課題の条件> 高畠達四郎に関する文章から、「高畠 達四郎 「熱川」」から「れているだけの力があります。」までを両端も含めて一字も変えずに書き写すこと。

文書の抜粋>
- - - - - - -

高畠達四郎

高畠 達四郎 「熱川」

洋画・高畠達四郎は明治28年東京の神田に生まれました。筑波大学付属高校を卒業後、慶應義塾大学の理財科を中退して、本郷洋画研究所に入ります。岡田三郎助に師事。大正10年に光風会展初入選。翌年の大正11年から昭和3年までフランスに滞在し、パリのアカデミー・ラソンで学びました。藤田嗣治やキスリングの影響を受けました。そして、サロン・ドートンヌ、サロン・デ・ザンデバンダン等、出品しました。その時代の「ギンショー・プラージュ」リスボン付近の絵は、挿絵のような夢のある作品で、童話の1ページのような画風です。ロンポワン(シャンゼリゼ)という作品は、特に、古臭さがなく、カラフルで、可愛らしい作品です。勢いのある噴水が2基、力強く水を吹き出し、フランスの国旗が風になびく。空の色は暗色なのですが、ちっとも暗さを感じさせない作品です。帰国後は、梅原龍三郎の勧められて国画会に出品しました。佐伯祐三などと交流を深め、独立美術協会の創立に尽力を尽くしました。この独立美術協会とは、「既存の団体からの絶縁、新時代の美術の確立」を宣言して、小島善太郎や中山巍、伊藤廉、福沢一郎などらが創立しました。風景画に独自のスタイルを作り出して、戦時中は熱海に疎開して風景画を多く描きました。昭和26年には「暮色」で毎日美術賞を、30年には日本国際美術展で賞を受賞しました。1964年武蔵野美術大学教授に就任します。作品の感想ですが、「馬と人」は、全体が茶褐色の色合いの中に、馬の横に立っている人の 黄色のセーターが際立っています。この画を見たら、なぜかこの黄色に目が行ってしまいます。「漁師の家、蔵のある家」は、どこにでもある田舎の蔵のある古い日本家屋の家に船が横付けにされている。平面的な絵なのに、どこか引き寄せられる魅力があります。動きが全然感じられなく、静物画的なただ、そこにあるように描かれているのですが、計算された色使いで、風景画の巨匠と言われているだけの力があります。

- - - - - - -

情報>

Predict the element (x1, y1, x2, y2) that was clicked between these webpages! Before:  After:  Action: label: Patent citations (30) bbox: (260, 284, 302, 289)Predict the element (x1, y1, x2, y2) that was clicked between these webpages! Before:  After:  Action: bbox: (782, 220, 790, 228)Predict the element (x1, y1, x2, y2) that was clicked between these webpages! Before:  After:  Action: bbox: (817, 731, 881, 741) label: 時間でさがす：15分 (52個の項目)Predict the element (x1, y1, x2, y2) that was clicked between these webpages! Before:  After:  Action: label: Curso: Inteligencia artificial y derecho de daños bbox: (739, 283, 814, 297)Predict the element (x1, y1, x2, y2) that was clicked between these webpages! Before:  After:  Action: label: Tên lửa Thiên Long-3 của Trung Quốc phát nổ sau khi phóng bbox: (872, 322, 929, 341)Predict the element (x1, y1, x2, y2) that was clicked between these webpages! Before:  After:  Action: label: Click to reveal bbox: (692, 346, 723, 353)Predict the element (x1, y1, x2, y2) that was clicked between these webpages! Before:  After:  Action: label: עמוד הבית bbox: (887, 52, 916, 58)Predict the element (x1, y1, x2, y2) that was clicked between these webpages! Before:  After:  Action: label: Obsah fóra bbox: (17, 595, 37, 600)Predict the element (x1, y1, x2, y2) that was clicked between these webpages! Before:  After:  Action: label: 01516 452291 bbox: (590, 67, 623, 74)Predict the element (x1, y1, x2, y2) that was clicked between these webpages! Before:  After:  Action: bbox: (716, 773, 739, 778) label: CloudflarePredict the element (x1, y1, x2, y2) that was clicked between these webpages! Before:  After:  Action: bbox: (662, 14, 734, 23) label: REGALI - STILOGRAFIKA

- - - - - - -

完成した課題>
高畠 達四郎 「熱川」

洋画・高畠達四郎は明治28年東京の神田に生まれました。筑波大学付属高校を卒業後、慶應義塾大学の理財科を中退して、本郷洋画研究所に入ります。岡田三郎助に師事。大正10年に光風会展初入選。翌年の大正11年から昭和3年までフランスに滞在し、パリのアカデミー・ラソンで学びました。藤田嗣治やキスリングの影響を受けました。そして、サロン・ドートンヌ、サロン・デ・ザンデバンダン等、出品しました。その時代の「ギンショー・プラージュ」リスボン付近の絵は、挿絵のような夢のある作品で、童話の1ページのような画風です。ロンポワン(シャンゼリゼ)という作品は、特に、古臭さがなく、カラフルで、可愛らしい作品です。勢いのある噴水が2基、力強く水を吹き出し、フランスの国旗が風になびく。空の色は暗色なのですが、ちっとも暗さを感じさせない作品です。帰国後は、梅原龍三郎の勧められて国画会に出品しました。佐伯祐三などと交流を深め、独立美術協会の創立に尽力を尽くしました。この独立美術協会とは、「既存の団体からの絶縁、新時代の美術の確立」を宣言して、小島善太郎や中山巍、伊藤廉、福沢一郎などらが創立しました。風景画に独自のスタイルを作り出して、戦時中は熱海に疎開して風景画を多く描きました。昭和26年には「暮色」で毎日美術賞を、30年には日本国際美術展で賞を受賞しました。1964年武蔵野美術大学教授に就任します。作品の感想ですが、「馬と人」は、全体が茶褐色の色合いの中に、馬の横に立っている人の 黄色のセーターが際立っています。この画を見たら、なぜかこの黄色に目が行ってしまいます。「漁師の家、蔵のある家」は、どこにでもある田舎の蔵のある古い日本家屋の家に船が横付けにされている。平面的な絵なのに、どこか引き寄せられる魅力があります。動きが全然感じられなく、静物画的なただ、そこにあるように描かれているのですが、計算された色使いで、風景画の巨匠と言われているだけの力があります。